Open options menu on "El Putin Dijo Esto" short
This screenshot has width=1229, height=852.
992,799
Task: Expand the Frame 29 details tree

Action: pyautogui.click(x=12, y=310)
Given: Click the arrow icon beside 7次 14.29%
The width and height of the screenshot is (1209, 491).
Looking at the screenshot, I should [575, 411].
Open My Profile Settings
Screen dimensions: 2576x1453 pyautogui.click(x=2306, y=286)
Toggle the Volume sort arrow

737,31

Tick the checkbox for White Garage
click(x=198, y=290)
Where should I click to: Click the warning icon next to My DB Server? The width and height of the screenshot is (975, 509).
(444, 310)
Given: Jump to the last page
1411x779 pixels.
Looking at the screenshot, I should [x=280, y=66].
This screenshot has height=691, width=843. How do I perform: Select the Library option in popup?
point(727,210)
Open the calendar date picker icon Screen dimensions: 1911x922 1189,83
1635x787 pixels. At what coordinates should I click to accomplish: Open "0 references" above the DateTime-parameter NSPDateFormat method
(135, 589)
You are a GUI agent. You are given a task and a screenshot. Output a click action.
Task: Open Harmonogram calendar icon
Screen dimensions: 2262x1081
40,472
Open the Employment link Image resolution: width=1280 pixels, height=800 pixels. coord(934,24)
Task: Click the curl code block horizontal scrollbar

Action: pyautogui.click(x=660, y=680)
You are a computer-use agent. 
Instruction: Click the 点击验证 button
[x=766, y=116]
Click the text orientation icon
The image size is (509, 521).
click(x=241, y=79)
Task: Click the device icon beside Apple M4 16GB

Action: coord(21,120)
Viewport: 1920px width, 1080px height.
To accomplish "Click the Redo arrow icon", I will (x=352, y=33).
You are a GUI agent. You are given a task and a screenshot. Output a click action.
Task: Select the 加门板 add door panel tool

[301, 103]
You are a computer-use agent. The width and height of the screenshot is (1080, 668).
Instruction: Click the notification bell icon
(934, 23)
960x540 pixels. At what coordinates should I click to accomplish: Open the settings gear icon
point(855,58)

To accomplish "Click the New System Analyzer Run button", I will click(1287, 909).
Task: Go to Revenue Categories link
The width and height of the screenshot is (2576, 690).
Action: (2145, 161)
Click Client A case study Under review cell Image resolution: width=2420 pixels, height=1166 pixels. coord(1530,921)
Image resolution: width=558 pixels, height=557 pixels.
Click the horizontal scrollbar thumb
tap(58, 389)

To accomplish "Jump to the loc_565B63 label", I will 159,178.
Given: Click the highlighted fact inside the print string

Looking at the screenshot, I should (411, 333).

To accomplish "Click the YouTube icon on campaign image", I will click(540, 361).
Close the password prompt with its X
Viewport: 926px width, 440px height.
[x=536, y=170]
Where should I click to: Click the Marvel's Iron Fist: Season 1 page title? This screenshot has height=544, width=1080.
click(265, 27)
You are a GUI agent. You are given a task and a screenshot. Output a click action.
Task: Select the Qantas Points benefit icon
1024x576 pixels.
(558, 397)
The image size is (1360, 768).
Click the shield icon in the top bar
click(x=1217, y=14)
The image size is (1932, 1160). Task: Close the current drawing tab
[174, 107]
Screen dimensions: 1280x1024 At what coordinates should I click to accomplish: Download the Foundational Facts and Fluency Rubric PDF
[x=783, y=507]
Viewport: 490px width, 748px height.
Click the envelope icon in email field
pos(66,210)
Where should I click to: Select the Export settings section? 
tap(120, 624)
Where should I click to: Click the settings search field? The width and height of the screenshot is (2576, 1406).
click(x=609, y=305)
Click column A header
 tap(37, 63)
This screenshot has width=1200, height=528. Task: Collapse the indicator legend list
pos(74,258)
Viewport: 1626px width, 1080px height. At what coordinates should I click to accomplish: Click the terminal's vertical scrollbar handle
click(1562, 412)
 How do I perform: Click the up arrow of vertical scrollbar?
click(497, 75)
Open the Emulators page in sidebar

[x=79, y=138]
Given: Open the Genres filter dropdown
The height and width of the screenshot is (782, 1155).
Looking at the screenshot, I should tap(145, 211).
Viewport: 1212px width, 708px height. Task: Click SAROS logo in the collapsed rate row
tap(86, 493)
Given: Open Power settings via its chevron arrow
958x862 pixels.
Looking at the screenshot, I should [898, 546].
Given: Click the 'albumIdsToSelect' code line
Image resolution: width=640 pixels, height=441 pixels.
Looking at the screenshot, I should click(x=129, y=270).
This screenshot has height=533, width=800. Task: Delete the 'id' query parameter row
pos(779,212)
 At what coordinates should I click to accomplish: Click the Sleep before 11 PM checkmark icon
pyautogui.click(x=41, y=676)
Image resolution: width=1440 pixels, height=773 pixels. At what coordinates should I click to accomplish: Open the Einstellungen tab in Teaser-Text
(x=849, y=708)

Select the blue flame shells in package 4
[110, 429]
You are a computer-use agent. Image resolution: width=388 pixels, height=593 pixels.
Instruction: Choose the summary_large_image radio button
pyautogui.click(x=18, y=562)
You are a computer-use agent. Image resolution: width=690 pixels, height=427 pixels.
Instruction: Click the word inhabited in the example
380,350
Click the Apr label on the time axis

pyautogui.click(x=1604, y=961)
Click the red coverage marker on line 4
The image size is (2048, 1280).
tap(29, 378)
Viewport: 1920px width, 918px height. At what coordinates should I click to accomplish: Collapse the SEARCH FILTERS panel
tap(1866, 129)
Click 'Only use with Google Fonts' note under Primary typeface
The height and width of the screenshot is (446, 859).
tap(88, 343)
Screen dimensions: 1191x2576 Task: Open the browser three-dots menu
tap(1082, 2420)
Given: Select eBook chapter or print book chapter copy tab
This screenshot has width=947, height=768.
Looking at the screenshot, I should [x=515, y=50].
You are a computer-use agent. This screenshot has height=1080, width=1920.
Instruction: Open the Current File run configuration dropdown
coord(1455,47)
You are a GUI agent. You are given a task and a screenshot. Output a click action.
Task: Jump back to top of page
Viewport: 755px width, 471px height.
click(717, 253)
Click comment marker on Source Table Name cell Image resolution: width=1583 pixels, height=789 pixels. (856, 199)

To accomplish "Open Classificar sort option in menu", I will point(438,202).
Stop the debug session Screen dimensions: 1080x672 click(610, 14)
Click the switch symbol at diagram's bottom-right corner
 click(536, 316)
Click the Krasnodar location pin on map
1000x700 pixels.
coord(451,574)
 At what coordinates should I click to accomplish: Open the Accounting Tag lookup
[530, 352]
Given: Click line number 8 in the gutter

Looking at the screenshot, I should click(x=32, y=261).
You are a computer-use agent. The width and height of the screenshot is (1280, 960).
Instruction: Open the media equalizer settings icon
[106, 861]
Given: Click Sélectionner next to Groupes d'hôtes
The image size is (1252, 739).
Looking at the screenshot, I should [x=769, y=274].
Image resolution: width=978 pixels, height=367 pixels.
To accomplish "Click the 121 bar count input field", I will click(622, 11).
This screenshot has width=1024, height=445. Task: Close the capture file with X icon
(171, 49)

..........

### [DESCRIPTION OF THE TASK]
Which lines in the records above contain the word "with"? Show each of them in full, unchanged.

### [SOLUTION TO THIS EXERCISE]
Close the password prompt with its X
Click 'Only use with Google Fonts' note under Primary typeface
This screenshot has width=1024, height=445. Task: Close the capture file with X icon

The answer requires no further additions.